Fleet version: v4.56.0 (but also at least the previous 2 versions)
Web browser and operating system: N/A
💥 Actual behavior
Fleet container crashed when 6GB allocated.
Details:
The APM results show increased container CPU and request latency around the time of the issue. There are a number of http requests around the time of the issue to retrieve hosts in batches of 100 that were sending over 100MB of data each. It is possible that these could be related.

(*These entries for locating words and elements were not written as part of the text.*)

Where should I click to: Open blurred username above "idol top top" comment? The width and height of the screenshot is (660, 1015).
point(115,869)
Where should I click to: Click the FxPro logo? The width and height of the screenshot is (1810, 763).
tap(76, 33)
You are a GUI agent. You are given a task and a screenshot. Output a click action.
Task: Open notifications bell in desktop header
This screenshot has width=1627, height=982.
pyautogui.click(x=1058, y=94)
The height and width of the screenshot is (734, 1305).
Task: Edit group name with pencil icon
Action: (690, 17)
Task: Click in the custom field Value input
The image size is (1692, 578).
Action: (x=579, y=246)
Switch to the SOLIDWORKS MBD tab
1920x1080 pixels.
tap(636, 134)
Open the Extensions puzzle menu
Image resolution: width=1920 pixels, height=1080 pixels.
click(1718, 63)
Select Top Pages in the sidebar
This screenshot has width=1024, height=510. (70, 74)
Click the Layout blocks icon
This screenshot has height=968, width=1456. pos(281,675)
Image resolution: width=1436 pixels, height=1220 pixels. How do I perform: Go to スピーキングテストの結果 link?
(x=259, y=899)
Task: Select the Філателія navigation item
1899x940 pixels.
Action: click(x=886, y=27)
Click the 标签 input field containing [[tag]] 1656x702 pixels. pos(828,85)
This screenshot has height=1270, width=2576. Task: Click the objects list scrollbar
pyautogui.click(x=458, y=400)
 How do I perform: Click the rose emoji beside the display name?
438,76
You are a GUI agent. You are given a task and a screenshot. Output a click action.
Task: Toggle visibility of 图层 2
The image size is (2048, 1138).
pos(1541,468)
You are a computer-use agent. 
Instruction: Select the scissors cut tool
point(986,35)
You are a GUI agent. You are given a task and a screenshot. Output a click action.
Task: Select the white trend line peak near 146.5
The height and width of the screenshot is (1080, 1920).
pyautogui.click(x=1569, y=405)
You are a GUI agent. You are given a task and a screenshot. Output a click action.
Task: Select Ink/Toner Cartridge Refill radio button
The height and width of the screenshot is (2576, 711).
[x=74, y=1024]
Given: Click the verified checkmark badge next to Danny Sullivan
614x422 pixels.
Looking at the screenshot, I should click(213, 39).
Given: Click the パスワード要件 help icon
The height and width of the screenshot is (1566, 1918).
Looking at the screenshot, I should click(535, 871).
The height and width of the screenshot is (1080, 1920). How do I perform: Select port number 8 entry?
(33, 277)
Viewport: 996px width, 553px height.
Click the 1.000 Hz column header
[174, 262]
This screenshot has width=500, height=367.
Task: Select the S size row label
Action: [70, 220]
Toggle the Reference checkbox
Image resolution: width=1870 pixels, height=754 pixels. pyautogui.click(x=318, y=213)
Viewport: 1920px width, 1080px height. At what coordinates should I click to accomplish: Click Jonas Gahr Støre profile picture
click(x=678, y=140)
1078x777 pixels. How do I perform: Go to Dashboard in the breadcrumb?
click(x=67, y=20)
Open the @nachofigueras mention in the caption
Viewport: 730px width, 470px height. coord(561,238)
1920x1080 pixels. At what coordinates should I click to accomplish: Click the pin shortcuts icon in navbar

See private slack thread https://fleetdm.slack.com/archives/C03EG80BM2A/p1726910791814149?thread_ts=1726909537.718839&cid=C03EG80BM2A for details (Contains customer data so not pasted here)
🧑💻 Steps to reproduce
Unknown, but it appears that iterating over hosts (85-100k) with a lot of software and grabbing that could be at least partially at play.
🕯️ More info (optional)
I haven't been able to isolate this to a specific API call. It does not currently appear to be uploading software installers.
Hopefully this can be reproduced in load testing, even if it takes using 4GB instead of 6 (as we recommend 4GB in all cases per container).